United States Army general

George Washington Burr Jr. (1865–1923) was an American general during World War I.

==Early life ==
George Washington Burr Jr. was born in Tolono, Illinois to George and Nancy Burr on December 3, 1865.

==Career ==
G. W. Burr attended the United States Military Academy and graduated in 1888. He became an officer in the 1st artillery and later taught Military Science and Tactics at the Agricultural and Mechanical College of Mississippi until 1893. He worked for the Ordnance Department and was promoted to the rank of captain in April 1899. He was involved in ammunition development at the Rock Island Arsenal, where he became commanding officer after his promotion to lieutenant colonel in 1910. With the involvement in World War I, the Arsenal grew from 2500 to 13000 employees. In 1918, as part of the American Expeditionary Forces, Burr was sent to England to buy war material and to study production techniques in the United Kingdom. In March 1919 Burr was promoted to the rank of major general and became successor of George Washington Goethals as Assistant Chief of Staff, Director of Purchase, Storage and Traffic.

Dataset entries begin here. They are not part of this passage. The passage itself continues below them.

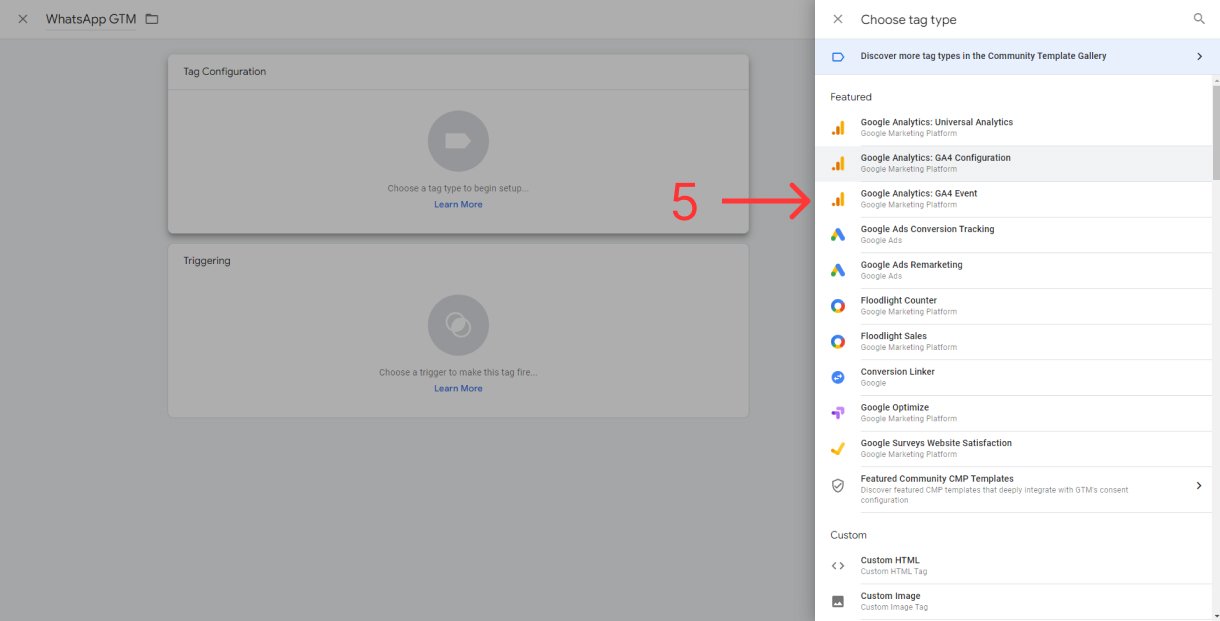Click Learn More under Tag Configuration
1220x621 pixels.
pos(458,205)
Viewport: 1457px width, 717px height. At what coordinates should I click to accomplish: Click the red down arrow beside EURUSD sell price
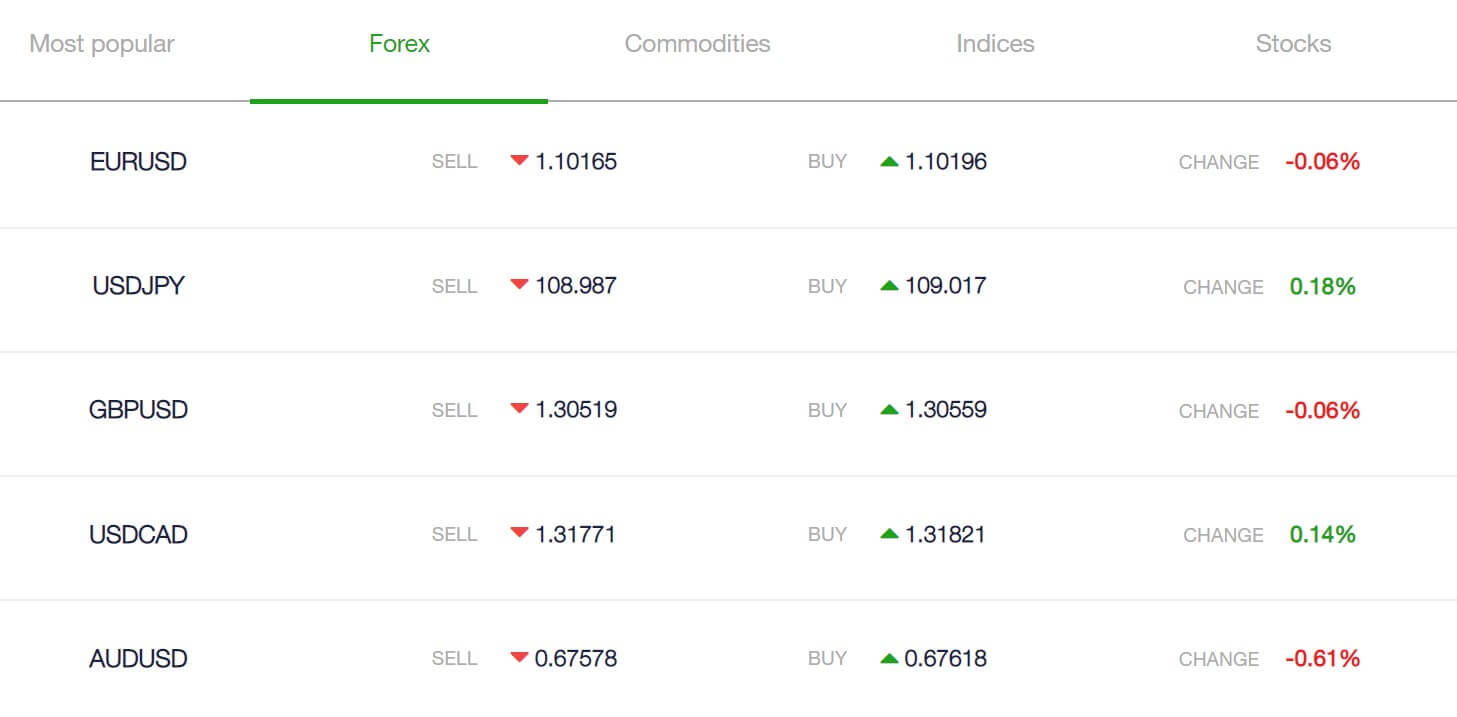click(519, 160)
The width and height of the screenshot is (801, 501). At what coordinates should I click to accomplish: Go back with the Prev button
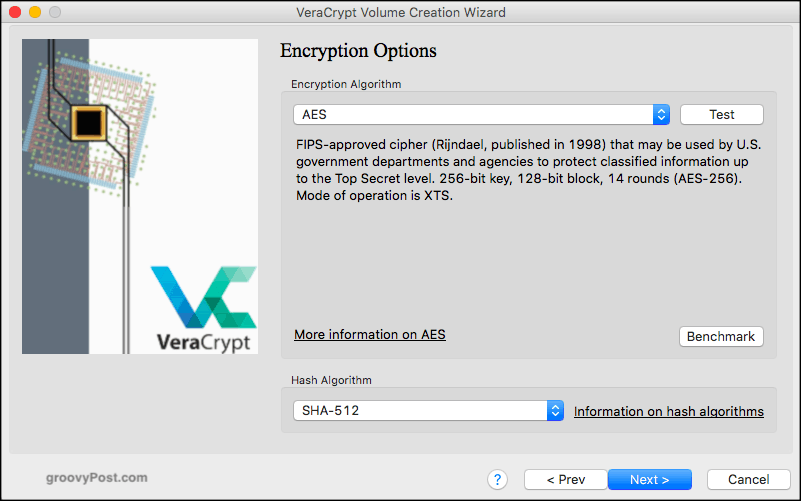point(566,480)
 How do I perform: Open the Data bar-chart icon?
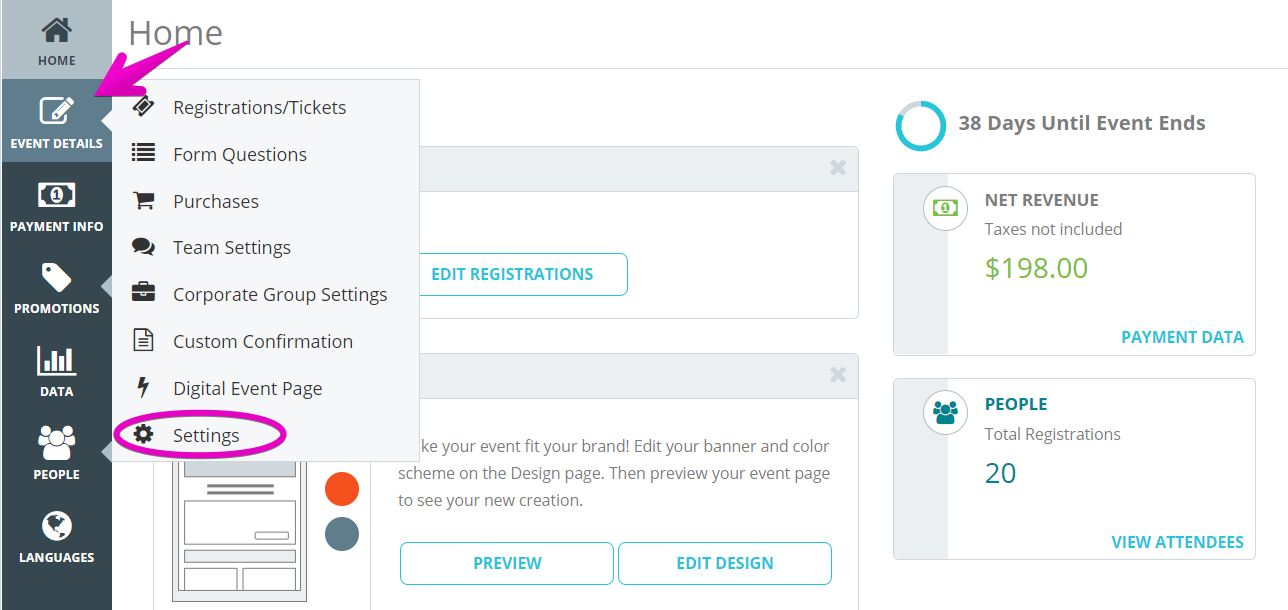(x=56, y=361)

He was relieved in 1920 on his own request and the War Department sent him to England to negotiate the settlement of outstanding claims between the two governments, resulting in the ″Burr-Niemeyer Agreement″ in November 1920. Under the agreement, the United States had to pay 560.000£, 3.112.928 in USD (1920 value), to the British government.

G. W. Burr received the Army Distinguished Service Medal for his service in World War I.

==Death and legacy ==
Burr died on 4 March 1923 while on duty as Assistant to the Chief of Ordnance in Washington, D.C.